== Segment start ==
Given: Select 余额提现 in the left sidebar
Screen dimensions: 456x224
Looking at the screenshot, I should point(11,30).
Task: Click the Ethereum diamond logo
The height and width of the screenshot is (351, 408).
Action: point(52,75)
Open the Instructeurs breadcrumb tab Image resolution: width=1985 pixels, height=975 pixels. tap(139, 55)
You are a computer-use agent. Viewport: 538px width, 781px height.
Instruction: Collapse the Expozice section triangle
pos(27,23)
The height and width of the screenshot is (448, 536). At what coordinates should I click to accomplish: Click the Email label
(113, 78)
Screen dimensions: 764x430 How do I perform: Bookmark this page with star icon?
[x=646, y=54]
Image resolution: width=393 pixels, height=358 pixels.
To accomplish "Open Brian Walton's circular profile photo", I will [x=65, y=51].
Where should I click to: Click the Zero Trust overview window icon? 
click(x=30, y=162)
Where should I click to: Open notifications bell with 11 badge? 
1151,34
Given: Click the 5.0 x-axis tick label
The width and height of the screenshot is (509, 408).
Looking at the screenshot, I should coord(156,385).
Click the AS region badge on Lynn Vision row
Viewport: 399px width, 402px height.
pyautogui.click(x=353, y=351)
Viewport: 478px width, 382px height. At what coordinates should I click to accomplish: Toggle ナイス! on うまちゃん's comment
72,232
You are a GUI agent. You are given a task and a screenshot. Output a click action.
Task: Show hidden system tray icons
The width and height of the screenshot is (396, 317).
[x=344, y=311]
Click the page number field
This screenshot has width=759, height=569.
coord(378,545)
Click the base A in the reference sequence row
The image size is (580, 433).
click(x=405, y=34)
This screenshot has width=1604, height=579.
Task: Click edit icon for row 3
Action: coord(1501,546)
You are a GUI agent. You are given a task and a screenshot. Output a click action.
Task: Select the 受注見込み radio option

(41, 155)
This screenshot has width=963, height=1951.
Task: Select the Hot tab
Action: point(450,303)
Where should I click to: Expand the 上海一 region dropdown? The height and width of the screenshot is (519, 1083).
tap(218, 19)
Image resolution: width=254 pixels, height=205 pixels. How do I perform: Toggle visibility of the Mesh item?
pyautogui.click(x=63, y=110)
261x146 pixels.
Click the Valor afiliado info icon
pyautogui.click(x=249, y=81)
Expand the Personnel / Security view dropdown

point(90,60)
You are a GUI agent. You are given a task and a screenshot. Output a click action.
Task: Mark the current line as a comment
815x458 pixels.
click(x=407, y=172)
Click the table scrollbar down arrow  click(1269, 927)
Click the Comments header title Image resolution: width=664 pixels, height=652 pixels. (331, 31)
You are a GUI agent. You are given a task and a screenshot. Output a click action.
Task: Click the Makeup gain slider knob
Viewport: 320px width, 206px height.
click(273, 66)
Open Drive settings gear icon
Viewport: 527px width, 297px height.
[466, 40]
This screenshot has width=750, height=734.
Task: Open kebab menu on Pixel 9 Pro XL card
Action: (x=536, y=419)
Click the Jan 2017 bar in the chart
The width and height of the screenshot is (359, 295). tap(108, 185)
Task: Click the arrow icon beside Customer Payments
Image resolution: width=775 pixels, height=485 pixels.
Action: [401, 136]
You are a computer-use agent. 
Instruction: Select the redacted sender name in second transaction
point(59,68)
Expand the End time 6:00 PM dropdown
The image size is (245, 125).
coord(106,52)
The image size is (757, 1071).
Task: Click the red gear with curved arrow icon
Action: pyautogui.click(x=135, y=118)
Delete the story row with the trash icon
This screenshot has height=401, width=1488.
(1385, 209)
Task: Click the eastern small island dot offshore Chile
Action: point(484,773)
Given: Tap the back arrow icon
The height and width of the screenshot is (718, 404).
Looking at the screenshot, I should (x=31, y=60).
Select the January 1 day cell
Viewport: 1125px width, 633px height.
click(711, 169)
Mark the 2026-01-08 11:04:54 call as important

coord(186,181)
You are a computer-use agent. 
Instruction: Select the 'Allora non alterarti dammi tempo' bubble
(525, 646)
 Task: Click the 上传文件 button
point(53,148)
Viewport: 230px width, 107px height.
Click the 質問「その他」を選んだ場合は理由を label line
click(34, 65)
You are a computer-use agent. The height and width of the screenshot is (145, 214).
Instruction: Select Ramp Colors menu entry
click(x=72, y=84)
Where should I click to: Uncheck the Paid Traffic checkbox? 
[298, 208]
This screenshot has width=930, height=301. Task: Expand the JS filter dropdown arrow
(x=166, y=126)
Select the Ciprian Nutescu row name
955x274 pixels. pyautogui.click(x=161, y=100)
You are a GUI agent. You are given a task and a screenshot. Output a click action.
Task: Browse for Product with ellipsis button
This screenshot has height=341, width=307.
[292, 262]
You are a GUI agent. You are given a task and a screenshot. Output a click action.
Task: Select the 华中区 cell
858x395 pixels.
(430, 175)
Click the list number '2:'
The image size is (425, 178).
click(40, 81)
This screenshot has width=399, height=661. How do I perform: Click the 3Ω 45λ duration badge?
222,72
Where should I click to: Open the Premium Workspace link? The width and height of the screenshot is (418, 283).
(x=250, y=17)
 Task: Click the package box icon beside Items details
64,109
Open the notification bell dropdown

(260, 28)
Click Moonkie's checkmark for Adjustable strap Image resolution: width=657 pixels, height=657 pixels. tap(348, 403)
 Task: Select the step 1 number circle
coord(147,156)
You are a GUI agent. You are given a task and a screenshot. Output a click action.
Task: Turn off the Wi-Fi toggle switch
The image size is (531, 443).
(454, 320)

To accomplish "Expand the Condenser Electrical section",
== Segment end ==
-- Assignment --
Return the listing. Match it exactly.

-- Final answer --
Given: Select 余额提现 in the left sidebar
Screen dimensions: 456x224
Looking at the screenshot, I should point(11,30).
Task: Click the Ethereum diamond logo
The height and width of the screenshot is (351, 408).
Action: point(52,75)
Open the Instructeurs breadcrumb tab Image resolution: width=1985 pixels, height=975 pixels. tap(139, 55)
You are a computer-use agent. Viewport: 538px width, 781px height.
Instruction: Collapse the Expozice section triangle
pos(27,23)
The height and width of the screenshot is (448, 536). At what coordinates should I click to accomplish: Click the Email label
(113, 78)
Screen dimensions: 764x430 How do I perform: Bookmark this page with star icon?
[x=646, y=54]
Image resolution: width=393 pixels, height=358 pixels.
To accomplish "Open Brian Walton's circular profile photo", I will [x=65, y=51].
Where should I click to: Click the Zero Trust overview window icon? 
click(x=30, y=162)
Where should I click to: Open notifications bell with 11 badge? 
1151,34
Given: Click the 5.0 x-axis tick label
The width and height of the screenshot is (509, 408).
Looking at the screenshot, I should coord(156,385).
Click the AS region badge on Lynn Vision row
Viewport: 399px width, 402px height.
pyautogui.click(x=353, y=351)
Viewport: 478px width, 382px height. At what coordinates should I click to accomplish: Toggle ナイス! on うまちゃん's comment
72,232
You are a GUI agent. You are given a task and a screenshot. Output a click action.
Task: Show hidden system tray icons
The width and height of the screenshot is (396, 317).
[x=344, y=311]
Click the page number field
This screenshot has width=759, height=569.
coord(378,545)
Click the base A in the reference sequence row
The image size is (580, 433).
click(x=405, y=34)
This screenshot has width=1604, height=579.
Task: Click edit icon for row 3
Action: coord(1501,546)
You are a GUI agent. You are given a task and a screenshot. Output a click action.
Task: Select the 受注見込み radio option

(41, 155)
This screenshot has width=963, height=1951.
Task: Select the Hot tab
Action: point(450,303)
Where should I click to: Expand the 上海一 region dropdown? The height and width of the screenshot is (519, 1083).
tap(218, 19)
Image resolution: width=254 pixels, height=205 pixels. How do I perform: Toggle visibility of the Mesh item?
pyautogui.click(x=63, y=110)
261x146 pixels.
Click the Valor afiliado info icon
pyautogui.click(x=249, y=81)
Expand the Personnel / Security view dropdown

point(90,60)
You are a GUI agent. You are given a task and a screenshot. Output a click action.
Task: Mark the current line as a comment
815x458 pixels.
click(x=407, y=172)
Click the table scrollbar down arrow  click(1269, 927)
Click the Comments header title Image resolution: width=664 pixels, height=652 pixels. (331, 31)
You are a GUI agent. You are given a task and a screenshot. Output a click action.
Task: Click the Makeup gain slider knob
Viewport: 320px width, 206px height.
click(273, 66)
Open Drive settings gear icon
Viewport: 527px width, 297px height.
[466, 40]
This screenshot has width=750, height=734.
Task: Open kebab menu on Pixel 9 Pro XL card
Action: (x=536, y=419)
Click the Jan 2017 bar in the chart
The width and height of the screenshot is (359, 295). tap(108, 185)
Task: Click the arrow icon beside Customer Payments
Image resolution: width=775 pixels, height=485 pixels.
Action: [401, 136]
You are a computer-use agent. 
Instruction: Select the redacted sender name in second transaction
point(59,68)
Expand the End time 6:00 PM dropdown
The image size is (245, 125).
coord(106,52)
The image size is (757, 1071).
Task: Click the red gear with curved arrow icon
Action: pyautogui.click(x=135, y=118)
Delete the story row with the trash icon
This screenshot has height=401, width=1488.
(1385, 209)
Task: Click the eastern small island dot offshore Chile
Action: point(484,773)
Given: Tap the back arrow icon
The height and width of the screenshot is (718, 404).
Looking at the screenshot, I should (x=31, y=60).
Select the January 1 day cell
Viewport: 1125px width, 633px height.
click(711, 169)
Mark the 2026-01-08 11:04:54 call as important

coord(186,181)
You are a computer-use agent. 
Instruction: Select the 'Allora non alterarti dammi tempo' bubble
(525, 646)
 Task: Click the 上传文件 button
point(53,148)
Viewport: 230px width, 107px height.
Click the 質問「その他」を選んだ場合は理由を label line
click(34, 65)
You are a computer-use agent. The height and width of the screenshot is (145, 214).
Instruction: Select Ramp Colors menu entry
click(x=72, y=84)
Where should I click to: Uncheck the Paid Traffic checkbox? 
[298, 208]
This screenshot has width=930, height=301. Task: Expand the JS filter dropdown arrow
(x=166, y=126)
Select the Ciprian Nutescu row name
955x274 pixels. pyautogui.click(x=161, y=100)
You are a GUI agent. You are given a task and a screenshot. Output a click action.
Task: Browse for Product with ellipsis button
This screenshot has height=341, width=307.
[292, 262]
You are a GUI agent. You are given a task and a screenshot. Output a click action.
Task: Select the 华中区 cell
858x395 pixels.
(430, 175)
Click the list number '2:'
The image size is (425, 178).
click(40, 81)
This screenshot has width=399, height=661. How do I perform: Click the 3Ω 45λ duration badge?
222,72
Where should I click to: Open the Premium Workspace link? The width and height of the screenshot is (418, 283).
(x=250, y=17)
 Task: Click the package box icon beside Items details
64,109
Open the notification bell dropdown

(260, 28)
Click Moonkie's checkmark for Adjustable strap Image resolution: width=657 pixels, height=657 pixels. tap(348, 403)
 Task: Select the step 1 number circle
coord(147,156)
You are a GUI agent. You are given a task and a screenshot. Output a click action.
Task: Turn off the Wi-Fi toggle switch
The image size is (531, 443).
(454, 320)

To accomplish "Expand the Condenser Electrical section",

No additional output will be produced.